* [WHAT TO WORK ON]: I need the records below restated word for word, without their pictures.
DATASET EXCERPTS Block Start
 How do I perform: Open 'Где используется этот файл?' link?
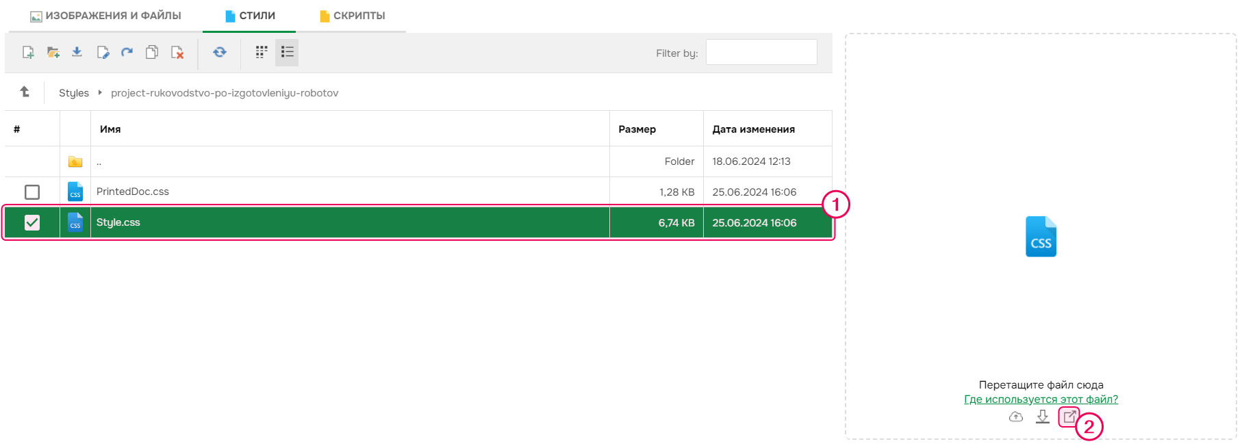1041,399
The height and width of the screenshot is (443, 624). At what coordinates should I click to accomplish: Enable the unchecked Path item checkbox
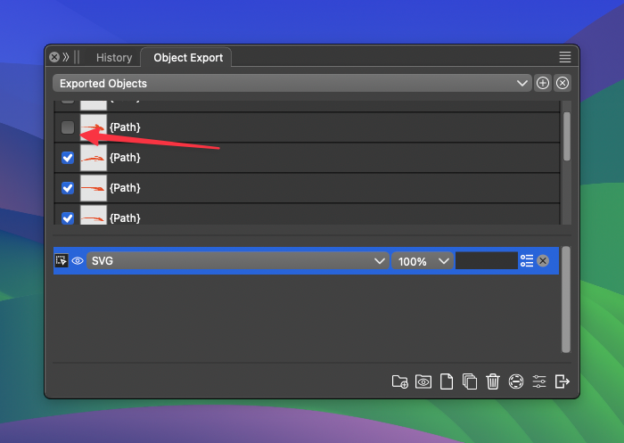click(x=68, y=128)

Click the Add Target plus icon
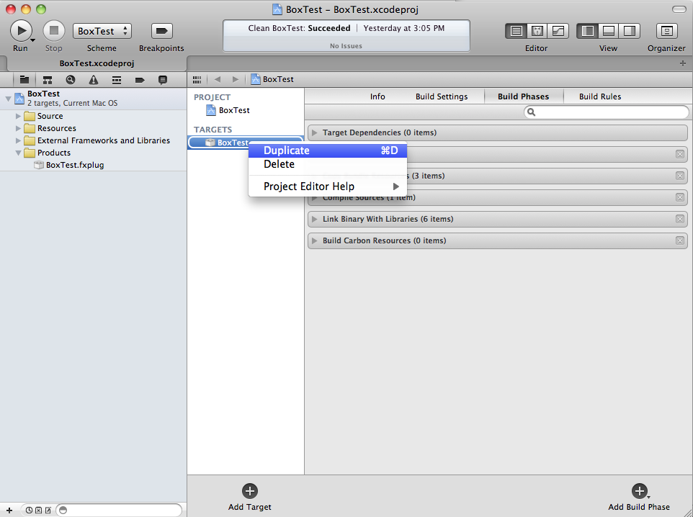(x=250, y=491)
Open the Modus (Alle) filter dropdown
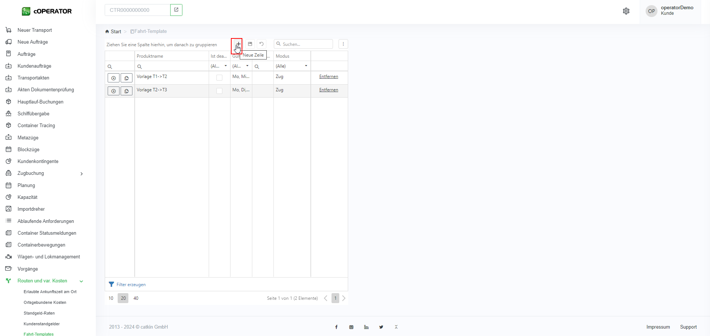The image size is (710, 336). tap(306, 66)
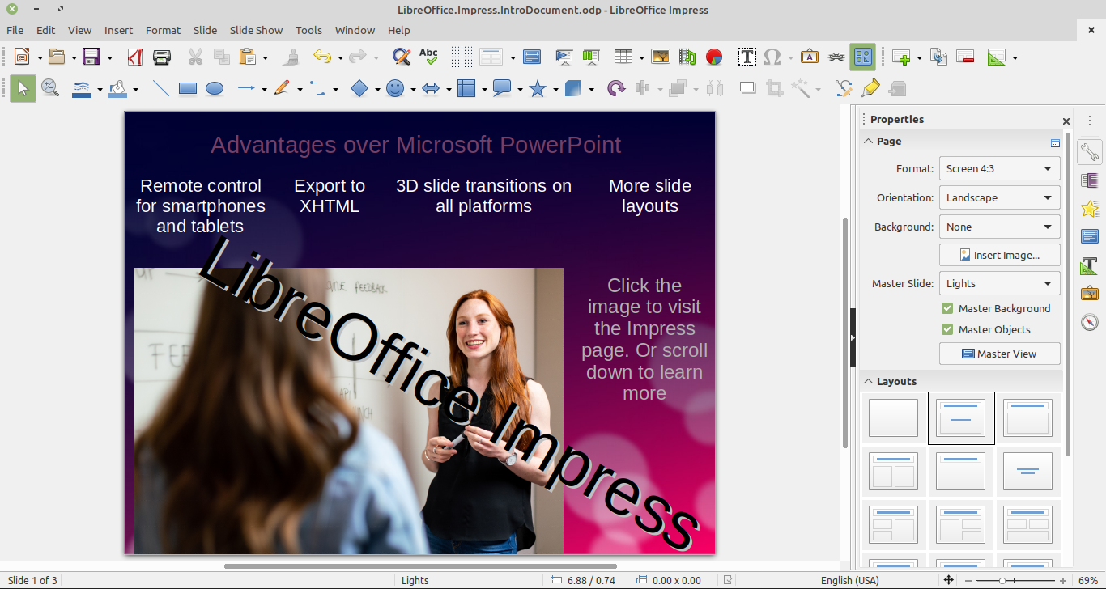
DATASET EXCERPTS Block End
* [WRITTEN SOLUTION]:
 How do I perform: Open 'Где используется этот файл?' link?
1041,399
The height and width of the screenshot is (443, 624). At what coordinates should I click to accomplish: Enable the unchecked Path item checkbox
click(x=68, y=128)

Click the Add Target plus icon
(x=250, y=491)
Open the Modus (Alle) filter dropdown
The image size is (710, 336). tap(306, 66)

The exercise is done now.